• _WHAT NEEDS TO BE DONE_:
Answer these questions from the interview excerpt about Samantha Mumba:
1. At what age did she start tap dancing?
2. Which act did she open for on her tour last summer?
3. What is the name of the character she plays in The Time Machine?
═════ TEXT BLOCK ═════
PopMatters Film and TV Editor

+ The Time Machine review

“Come on the bandwagon”

Samantha Mumba sits in a hard-backed chair: perfect posture, perfect makeup, perfect smile. In fact, she hardly moves in that chair during the half-hour we’re talking. Poised and self-possessed, the 19-year-old pop star has been performing for years. Born in Dublin to an Irish mother and Zambian father, she started tap dancing at age 3, attended Dublin’s Billie Barry Stage School until she was 15, then started singing on Irish tv shows, eventually coming to New York City, where she signed a contract with manager Louis Walsh. Best known in the U.S. for her single, “I Gotta Tell You” (and a big fat tour last summer, opening for ‘NSync), Sam Mumba is now breaking into movies with

The Time Machine. She plays Mara, the resilient Eloi woman who looks after Guy Pearce’s time traveler, some 800,000 years into the future.

PopMatters:

What possessed you, to want to make a movie?
═════ PROVIDED DATA ═════
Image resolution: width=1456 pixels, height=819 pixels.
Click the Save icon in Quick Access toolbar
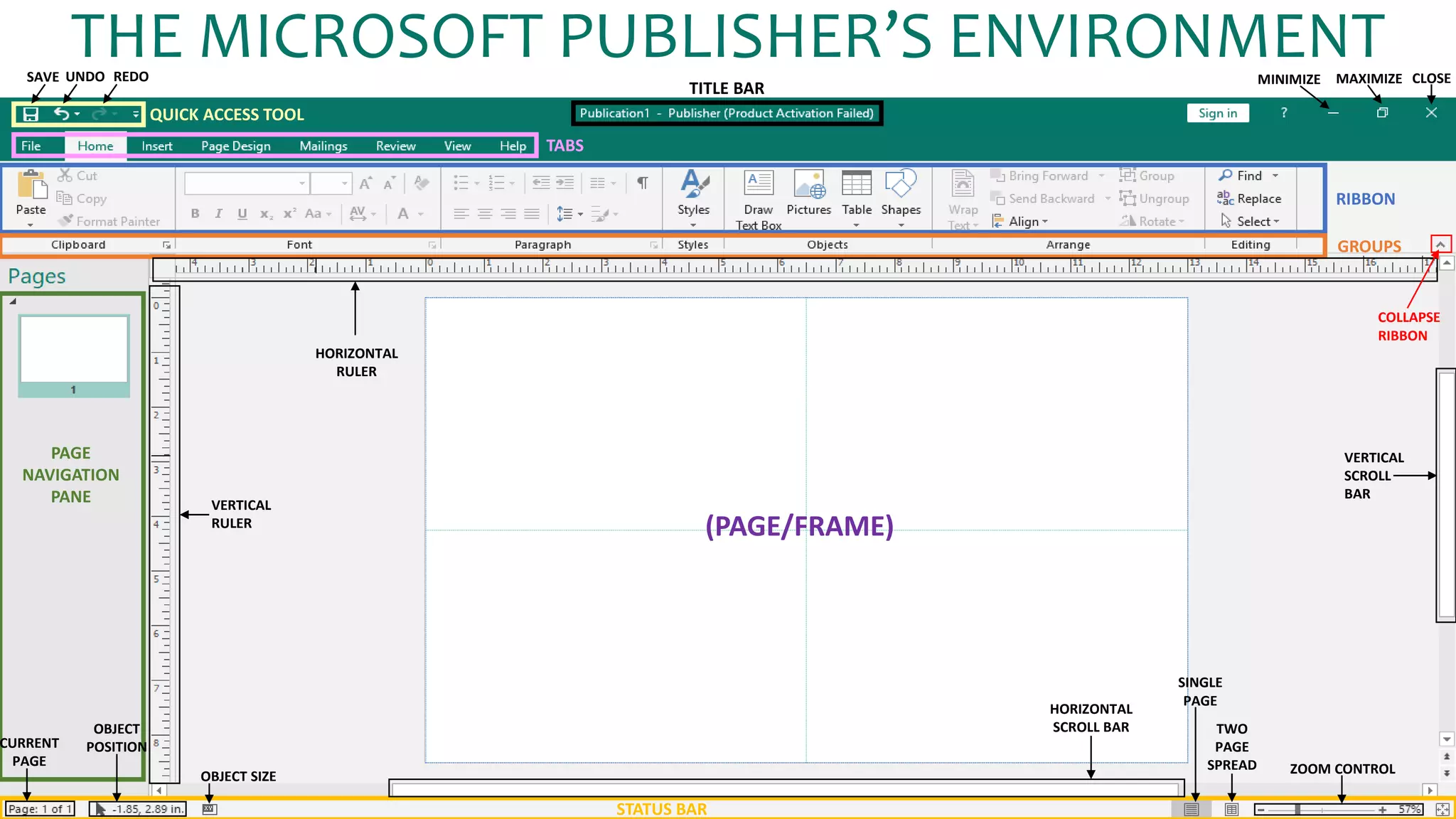31,114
═════
• _EXPECTED ANSWER_:
1. At age 3.
2. 'NSync.
3. Mara.